6 lbs roasted seeded and peeled blue hubbard squash
3 teaspoons salt
1 yellow onion, diced
3 tablespoons cooking oil
1 tablespoon garam masala
1 tablespoon curry powder
1/4 cup walnut or almond butter (or cream, if you're into that)
up to 1 tablespoon sugar
up to 1/4 cup apple cider vinegar

Heat the squash over medium heat and then mash with a potato masher until smooth. It may help to alternate mashing and cooking a few times, so this process may take a half hour. While the squash is becoming ever softer, smoother and more reduced, saute the onion in oil and salt until the onions are clear, then add the garam masala and curry powder and heat until the spices are fragrant, 1-2 minutes. Remove from heat and add this mixture, and the nut butter to the squash after you're happy with the squash consistency and confident that you wont want to mash it some more. Continue to reduce the squash until it is flavorful enough and sturdy enough to be a self-respecting side dish (How would it feel on a plate next to mashed potatoes?). Add a teaspoon of sugar and/or a tablespoon of vinegar at a time until the sugar balances the salt and the sharpness of the vinegar balances the mellowness of the squash.

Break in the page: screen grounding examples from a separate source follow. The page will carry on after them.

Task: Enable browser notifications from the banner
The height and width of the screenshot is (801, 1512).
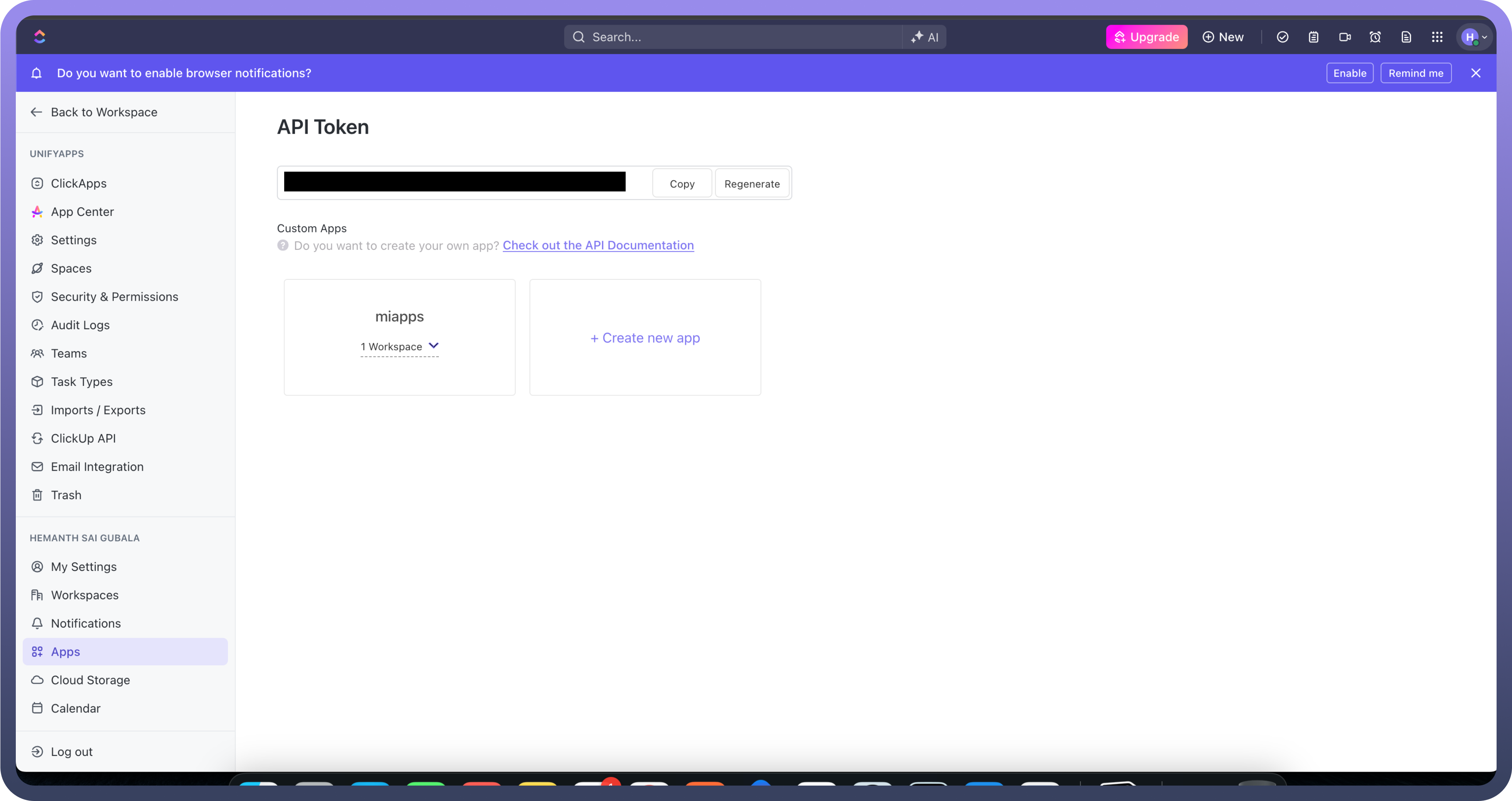Action: (x=1349, y=73)
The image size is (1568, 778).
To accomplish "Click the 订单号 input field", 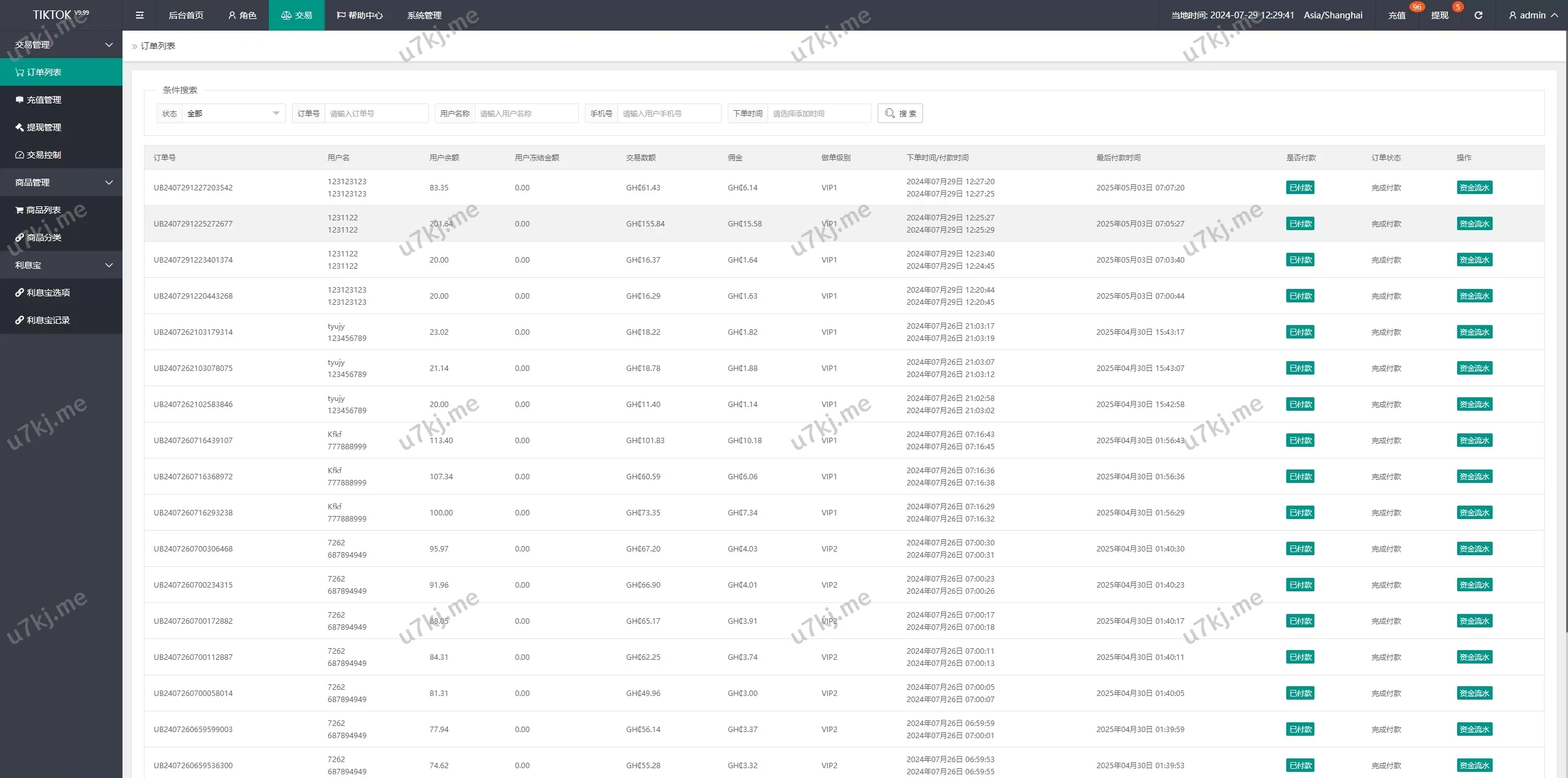I will 375,113.
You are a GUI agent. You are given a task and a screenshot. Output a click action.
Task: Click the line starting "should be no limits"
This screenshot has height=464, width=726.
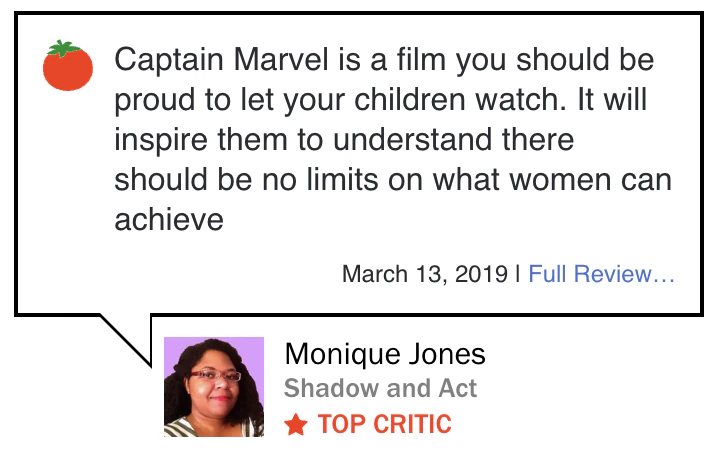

The final amount of vinegar and sugar will depend on the volume, flavor and moisture content of the squash. This can be served as a side dish and is super classy with crumbled feta cheese or fresh squeezed lemon and spiced pepitas.

Spiced Pepitas

Pepitas is synonymous with pumpkin seeds only it sounds sexier. These guys are great on pretty much anything, but yogurt, soup and curries are the first to jump to mind.

1 1/2 teaspoon sugar
pinch salt
1 teaspoon fresh ground nutmeg
1 teaspoon lemon zest
1/2 cup pumpkin seeds

Combine the sugar, salt, nutmeg and lemon zest in a small bowl and set it, along with a plate or parchment paper, within arms reach of your heat source. Heat the pumkin seeds in a dry pan over medium heat, stirring constantly. When all of the pumpkin seeds are puffed up and many of them have turned brown, add the sugar mixture and continue to stir until the sugar is melted. If the sugar doesn't start to melt within a few seconds, turn up the heat, continuing to stir constantly. Once the sugar has melted, immediately pour the seeds onto the plate or parchment paper and spread them out to cool.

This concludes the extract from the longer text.